_Task prompt_
Would you please return the lines of the entries below starting at the line that has "Open the RETIRAR" and ending at the line that has "Task: Click the add-link icon for Accused #2", both included, exactly as they are?

------ Material for the task

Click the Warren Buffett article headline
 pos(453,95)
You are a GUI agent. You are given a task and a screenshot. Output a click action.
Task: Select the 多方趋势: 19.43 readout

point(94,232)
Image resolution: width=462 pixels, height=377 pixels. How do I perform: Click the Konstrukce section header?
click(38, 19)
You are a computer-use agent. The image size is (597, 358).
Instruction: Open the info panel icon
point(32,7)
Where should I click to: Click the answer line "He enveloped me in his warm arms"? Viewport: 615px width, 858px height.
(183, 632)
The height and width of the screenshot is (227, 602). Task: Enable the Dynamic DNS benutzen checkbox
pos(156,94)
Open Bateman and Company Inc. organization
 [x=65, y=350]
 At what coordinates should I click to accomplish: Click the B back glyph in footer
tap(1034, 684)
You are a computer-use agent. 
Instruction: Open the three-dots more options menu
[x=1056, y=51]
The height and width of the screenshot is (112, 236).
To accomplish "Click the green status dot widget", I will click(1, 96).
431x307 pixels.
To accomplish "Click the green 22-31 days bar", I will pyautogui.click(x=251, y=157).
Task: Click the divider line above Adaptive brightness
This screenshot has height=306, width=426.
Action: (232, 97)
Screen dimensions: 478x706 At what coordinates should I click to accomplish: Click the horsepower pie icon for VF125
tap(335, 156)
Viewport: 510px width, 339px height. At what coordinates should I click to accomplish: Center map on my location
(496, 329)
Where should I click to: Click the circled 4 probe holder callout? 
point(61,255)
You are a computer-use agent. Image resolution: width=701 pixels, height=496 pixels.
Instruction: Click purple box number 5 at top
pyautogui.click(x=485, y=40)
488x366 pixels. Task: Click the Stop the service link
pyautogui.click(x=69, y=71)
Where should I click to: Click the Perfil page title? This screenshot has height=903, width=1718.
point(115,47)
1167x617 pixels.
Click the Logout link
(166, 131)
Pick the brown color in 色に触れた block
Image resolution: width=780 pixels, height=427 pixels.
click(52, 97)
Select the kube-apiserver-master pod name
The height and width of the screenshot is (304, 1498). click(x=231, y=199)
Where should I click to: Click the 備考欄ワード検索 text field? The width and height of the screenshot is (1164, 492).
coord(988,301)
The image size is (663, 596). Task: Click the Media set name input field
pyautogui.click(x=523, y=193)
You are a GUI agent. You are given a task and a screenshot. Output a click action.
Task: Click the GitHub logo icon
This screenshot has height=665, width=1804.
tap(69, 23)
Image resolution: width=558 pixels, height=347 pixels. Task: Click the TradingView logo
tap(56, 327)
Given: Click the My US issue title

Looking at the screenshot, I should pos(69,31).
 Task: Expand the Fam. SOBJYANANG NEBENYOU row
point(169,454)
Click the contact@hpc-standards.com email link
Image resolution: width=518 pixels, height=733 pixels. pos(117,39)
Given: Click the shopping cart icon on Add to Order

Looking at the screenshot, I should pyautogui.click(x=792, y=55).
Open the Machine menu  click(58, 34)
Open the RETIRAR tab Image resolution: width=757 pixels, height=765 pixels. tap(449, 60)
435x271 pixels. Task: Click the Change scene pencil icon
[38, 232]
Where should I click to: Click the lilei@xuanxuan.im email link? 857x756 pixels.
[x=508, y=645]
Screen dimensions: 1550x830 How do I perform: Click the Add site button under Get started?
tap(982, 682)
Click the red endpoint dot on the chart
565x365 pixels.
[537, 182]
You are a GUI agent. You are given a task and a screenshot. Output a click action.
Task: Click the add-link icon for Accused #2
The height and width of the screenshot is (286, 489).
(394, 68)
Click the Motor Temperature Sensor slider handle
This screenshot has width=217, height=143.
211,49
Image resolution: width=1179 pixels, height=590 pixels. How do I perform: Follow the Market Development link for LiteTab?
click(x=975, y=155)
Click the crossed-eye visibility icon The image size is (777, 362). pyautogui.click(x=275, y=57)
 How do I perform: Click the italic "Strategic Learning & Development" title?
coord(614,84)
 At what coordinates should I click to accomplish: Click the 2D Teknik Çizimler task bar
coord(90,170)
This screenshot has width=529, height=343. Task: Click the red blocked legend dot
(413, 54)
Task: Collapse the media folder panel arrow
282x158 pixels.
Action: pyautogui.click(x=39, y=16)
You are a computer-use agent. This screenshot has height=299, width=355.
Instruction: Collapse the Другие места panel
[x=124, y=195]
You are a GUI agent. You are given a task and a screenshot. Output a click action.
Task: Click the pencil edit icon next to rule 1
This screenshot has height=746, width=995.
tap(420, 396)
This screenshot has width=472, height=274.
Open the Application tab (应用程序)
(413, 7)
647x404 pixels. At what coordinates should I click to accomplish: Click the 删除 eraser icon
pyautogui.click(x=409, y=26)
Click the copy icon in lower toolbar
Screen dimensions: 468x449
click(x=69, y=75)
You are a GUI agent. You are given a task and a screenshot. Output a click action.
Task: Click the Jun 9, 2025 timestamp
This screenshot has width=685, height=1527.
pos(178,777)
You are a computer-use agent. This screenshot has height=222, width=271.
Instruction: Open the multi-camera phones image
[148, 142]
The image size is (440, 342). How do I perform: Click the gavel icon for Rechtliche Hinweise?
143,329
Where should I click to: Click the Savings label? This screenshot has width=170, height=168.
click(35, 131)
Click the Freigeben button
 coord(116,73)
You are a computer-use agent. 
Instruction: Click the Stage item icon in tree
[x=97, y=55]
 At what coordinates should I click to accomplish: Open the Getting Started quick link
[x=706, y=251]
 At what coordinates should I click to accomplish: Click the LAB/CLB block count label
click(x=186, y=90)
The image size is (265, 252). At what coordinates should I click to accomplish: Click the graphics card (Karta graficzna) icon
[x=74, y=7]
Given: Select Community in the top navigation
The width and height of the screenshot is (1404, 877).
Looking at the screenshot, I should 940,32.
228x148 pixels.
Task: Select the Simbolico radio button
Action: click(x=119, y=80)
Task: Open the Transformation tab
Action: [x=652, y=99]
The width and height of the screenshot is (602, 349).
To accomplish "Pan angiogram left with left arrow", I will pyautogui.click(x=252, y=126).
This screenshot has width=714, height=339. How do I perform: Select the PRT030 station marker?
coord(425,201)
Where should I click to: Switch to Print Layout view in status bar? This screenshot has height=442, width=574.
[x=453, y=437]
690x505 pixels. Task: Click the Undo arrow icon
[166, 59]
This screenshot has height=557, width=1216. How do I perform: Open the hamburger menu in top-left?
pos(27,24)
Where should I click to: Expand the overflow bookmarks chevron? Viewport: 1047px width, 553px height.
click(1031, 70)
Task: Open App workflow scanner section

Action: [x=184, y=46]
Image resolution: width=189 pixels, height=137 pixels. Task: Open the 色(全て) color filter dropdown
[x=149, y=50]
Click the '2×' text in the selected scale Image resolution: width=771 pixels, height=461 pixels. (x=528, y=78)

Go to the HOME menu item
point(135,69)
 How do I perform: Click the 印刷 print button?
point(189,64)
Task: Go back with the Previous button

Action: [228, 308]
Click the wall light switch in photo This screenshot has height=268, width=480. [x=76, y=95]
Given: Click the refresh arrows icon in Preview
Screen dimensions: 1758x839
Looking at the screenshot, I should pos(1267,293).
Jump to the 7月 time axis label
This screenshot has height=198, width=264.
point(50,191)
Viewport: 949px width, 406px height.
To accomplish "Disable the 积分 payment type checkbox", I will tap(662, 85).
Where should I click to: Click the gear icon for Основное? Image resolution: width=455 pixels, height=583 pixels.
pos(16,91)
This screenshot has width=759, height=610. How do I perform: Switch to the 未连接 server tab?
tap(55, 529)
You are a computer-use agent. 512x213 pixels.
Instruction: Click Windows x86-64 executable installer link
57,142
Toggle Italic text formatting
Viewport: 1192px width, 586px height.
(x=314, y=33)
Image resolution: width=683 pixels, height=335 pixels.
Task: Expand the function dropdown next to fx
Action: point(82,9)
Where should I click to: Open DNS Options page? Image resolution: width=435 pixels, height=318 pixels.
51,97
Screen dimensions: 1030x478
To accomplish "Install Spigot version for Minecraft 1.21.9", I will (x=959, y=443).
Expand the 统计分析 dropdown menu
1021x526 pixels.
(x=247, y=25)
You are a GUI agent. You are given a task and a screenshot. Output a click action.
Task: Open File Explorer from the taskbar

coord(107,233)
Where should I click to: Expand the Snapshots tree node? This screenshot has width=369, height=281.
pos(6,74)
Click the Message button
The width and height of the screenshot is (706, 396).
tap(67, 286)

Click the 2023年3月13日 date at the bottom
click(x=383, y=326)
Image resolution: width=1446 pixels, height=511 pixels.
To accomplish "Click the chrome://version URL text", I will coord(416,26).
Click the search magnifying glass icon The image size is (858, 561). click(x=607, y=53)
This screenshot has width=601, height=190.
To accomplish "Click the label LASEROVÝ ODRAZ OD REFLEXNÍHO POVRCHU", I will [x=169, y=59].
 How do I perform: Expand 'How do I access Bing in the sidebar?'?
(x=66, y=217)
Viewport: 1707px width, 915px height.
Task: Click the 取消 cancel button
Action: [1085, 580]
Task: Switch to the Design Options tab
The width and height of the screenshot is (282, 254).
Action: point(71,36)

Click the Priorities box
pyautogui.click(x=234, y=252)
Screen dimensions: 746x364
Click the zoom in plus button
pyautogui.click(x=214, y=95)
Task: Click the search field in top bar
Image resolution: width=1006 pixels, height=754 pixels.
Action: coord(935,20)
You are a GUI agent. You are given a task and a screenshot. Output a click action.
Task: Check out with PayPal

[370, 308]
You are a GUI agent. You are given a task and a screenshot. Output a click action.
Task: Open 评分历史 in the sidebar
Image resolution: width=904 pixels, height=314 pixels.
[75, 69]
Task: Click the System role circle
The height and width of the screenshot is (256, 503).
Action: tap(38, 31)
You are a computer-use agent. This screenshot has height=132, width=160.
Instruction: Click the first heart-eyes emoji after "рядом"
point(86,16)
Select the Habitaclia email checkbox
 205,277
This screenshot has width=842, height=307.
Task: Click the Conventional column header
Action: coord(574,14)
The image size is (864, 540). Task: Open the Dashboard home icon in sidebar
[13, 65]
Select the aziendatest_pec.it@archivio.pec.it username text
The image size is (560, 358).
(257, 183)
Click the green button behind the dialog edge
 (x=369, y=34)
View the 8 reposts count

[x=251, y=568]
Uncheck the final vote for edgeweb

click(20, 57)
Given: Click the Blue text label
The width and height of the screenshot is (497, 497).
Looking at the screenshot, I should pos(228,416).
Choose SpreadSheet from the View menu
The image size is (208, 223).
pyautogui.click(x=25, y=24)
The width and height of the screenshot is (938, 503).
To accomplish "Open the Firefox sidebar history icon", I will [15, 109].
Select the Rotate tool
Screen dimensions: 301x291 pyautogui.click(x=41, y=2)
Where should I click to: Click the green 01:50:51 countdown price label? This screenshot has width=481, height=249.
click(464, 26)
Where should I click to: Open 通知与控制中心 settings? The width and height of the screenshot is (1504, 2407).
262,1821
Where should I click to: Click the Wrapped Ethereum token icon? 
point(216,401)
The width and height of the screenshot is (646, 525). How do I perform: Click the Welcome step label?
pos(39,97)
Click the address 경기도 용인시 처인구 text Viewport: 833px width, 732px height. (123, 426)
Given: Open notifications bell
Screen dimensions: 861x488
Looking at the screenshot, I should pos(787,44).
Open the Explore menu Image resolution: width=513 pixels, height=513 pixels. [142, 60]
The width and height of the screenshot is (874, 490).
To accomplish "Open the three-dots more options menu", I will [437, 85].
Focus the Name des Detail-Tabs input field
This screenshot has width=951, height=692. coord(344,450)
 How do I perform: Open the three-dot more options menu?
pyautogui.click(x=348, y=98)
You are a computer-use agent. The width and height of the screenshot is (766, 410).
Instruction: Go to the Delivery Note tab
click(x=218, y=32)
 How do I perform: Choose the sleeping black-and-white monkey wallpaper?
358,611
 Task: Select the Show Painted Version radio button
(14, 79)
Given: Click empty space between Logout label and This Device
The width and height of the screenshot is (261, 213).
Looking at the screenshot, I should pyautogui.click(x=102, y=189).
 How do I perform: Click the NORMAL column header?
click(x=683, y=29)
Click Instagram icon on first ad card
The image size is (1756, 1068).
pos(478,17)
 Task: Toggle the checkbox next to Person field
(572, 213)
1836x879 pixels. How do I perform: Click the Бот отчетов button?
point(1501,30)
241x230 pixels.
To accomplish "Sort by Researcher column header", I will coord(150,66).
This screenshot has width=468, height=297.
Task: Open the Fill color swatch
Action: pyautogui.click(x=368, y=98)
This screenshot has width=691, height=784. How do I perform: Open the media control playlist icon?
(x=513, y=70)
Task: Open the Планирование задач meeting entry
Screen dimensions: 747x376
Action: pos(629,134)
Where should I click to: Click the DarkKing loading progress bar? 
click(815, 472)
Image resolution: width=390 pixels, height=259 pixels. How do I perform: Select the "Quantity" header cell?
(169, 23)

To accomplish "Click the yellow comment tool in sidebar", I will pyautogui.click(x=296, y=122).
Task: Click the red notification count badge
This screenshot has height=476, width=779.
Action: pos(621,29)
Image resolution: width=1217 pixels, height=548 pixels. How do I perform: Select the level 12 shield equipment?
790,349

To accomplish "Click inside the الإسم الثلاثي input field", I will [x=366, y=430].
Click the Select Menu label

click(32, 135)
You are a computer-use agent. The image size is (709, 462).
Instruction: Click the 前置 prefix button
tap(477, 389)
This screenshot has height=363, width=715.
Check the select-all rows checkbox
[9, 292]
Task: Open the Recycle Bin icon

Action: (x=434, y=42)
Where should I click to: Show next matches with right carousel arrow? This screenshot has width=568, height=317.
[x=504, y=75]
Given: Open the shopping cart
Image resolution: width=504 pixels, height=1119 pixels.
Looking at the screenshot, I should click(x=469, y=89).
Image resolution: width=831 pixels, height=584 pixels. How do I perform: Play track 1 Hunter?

------------

_Solution below_
Open the RETIRAR tab Image resolution: width=757 pixels, height=765 pixels. tap(449, 60)
435x271 pixels. Task: Click the Change scene pencil icon
[38, 232]
Where should I click to: Click the lilei@xuanxuan.im email link? 857x756 pixels.
[x=508, y=645]
Screen dimensions: 1550x830 How do I perform: Click the Add site button under Get started?
tap(982, 682)
Click the red endpoint dot on the chart
565x365 pixels.
[537, 182]
You are a GUI agent. You are given a task and a screenshot. Output a click action.
Task: Click the add-link icon for Accused #2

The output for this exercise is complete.